In a press release, Royal said, “At C-SC, we take student safety extremely seriously. We are thrilled to receive the grant to help us strengthen our commitment to our students to provide a secure place for them to thrive while focusing on their education. This funding will allow us to build on programs already in place and implement new strategies and procedures under the umbrella of a new initiative that will serve as a foundation for external and internal collaboration.”
The three-year grant, which took effect Oct. 1 and runs through Sept. 30, 2026, is awarded to higher learning institutions by the DOJ following a rigorous peer review of the application. The proposal includes a narrative outline, the purpose and components of the initiative. The DOJ employs the help of victim advocates, judges, legal professionals, police officers and others to perform the peer and programmatic reviews of the applications.
Providing a safe campus environment is a top priority at Culver-Stockton College for students, employees and guests. This has been achieved through campus security measures and various educational awareness programs facilitated by the college. The Wildcat Way program, funded through this grant opportunity, will assist with the expansion of prevention education and awareness to develop and strengthen security and investigation strategies that target domestic violence, violence, dating violence, sexual assault and stalking on campus.
“A big part of the initiative will be providing victim services in cases involving those crimes on campus,” said Caitlin Erickson, head women’s lacrosse coach, Title IX Coordinator and grant team member. “The program will include outreach services, civil and criminal justice responses, prevention and support for survivors of those crimes, especially for underserved communities, particularly the LGBTQ community.”
Royal said the first year of grant funding will involve a planning year to hire a project director and develop the Coordinated Community Response Team (CCRT). Members of CCRT will be students, campus partners, victim advocates and local law enforcement.
The team will be an integral part of the strategic planning process, responsible for reviewing policies and procedures and establishing relationships with internal partners as well as external partners, including law enforcement agencies, prosecutors’ offices, courts, and nonprofits, nongovernmental victim advocacy and victim services organizations.
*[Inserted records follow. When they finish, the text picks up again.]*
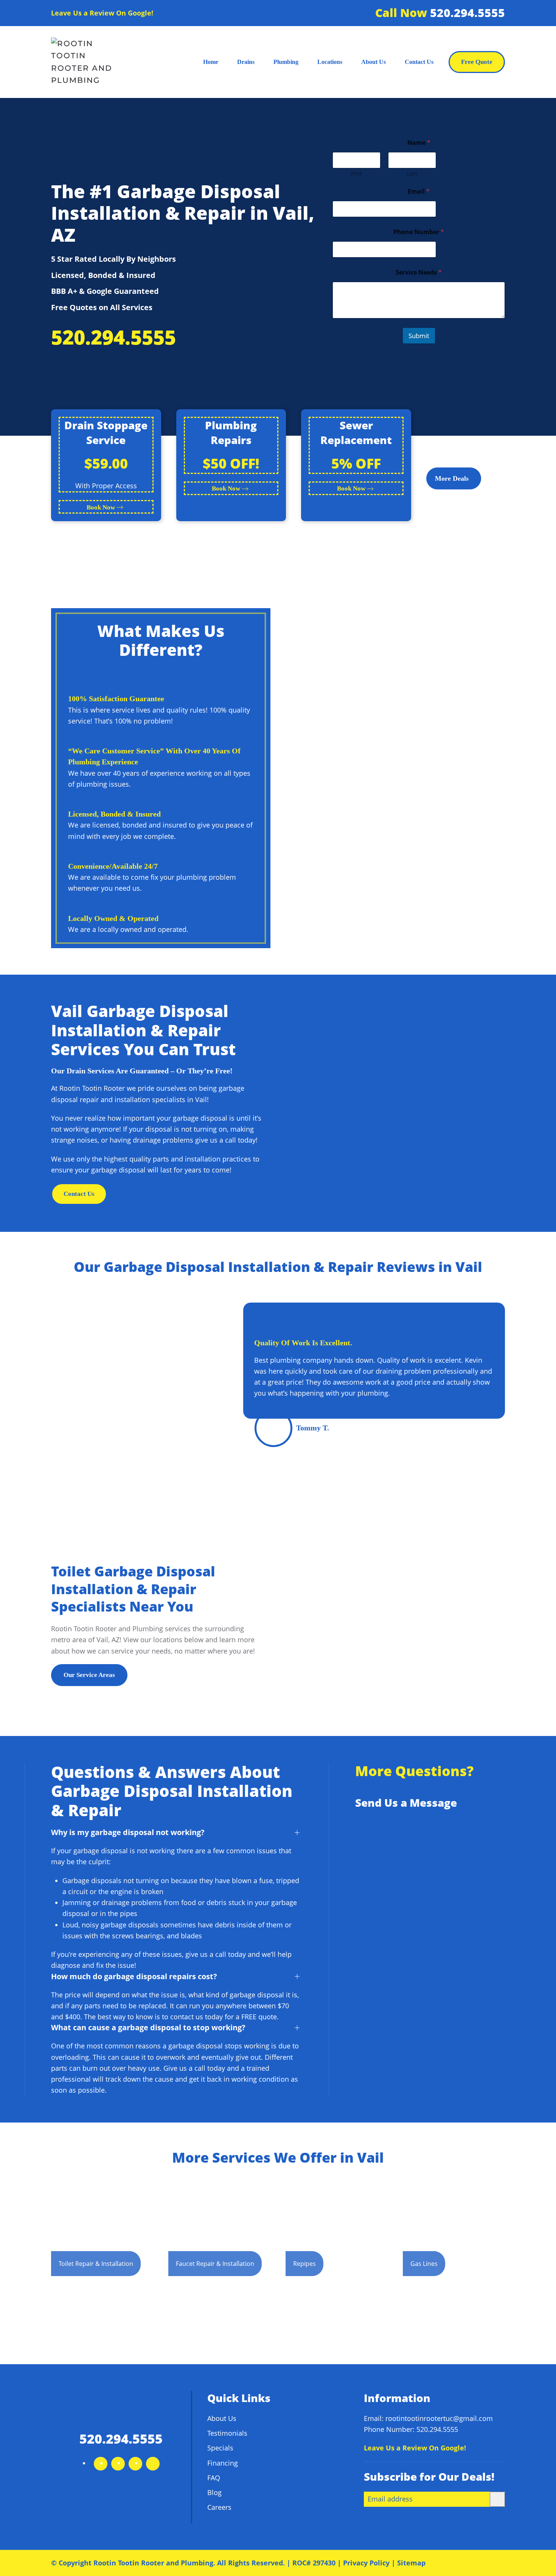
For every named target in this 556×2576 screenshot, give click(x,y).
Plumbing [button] (285, 62)
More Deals (452, 478)
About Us (373, 62)
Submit (418, 335)
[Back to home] (88, 62)
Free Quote (476, 61)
C-SC will work closely with AVENUES, a local nonprofit that provides advocacy services for domestic and sexual violence victims, as well as local law enforcement agencies.
“The Coordinated Community Response Team members will also work to build on the campus’ current response to and the prevention of sexual assault, domestic and dating violence and stalking,” said W.G. Lewis, director of campus security and grant team member. “Our comprehensive prevention programming will include bystander intervention training as well as ongoing response training to all campus law enforcement members and all personnel in the campus resolution process.”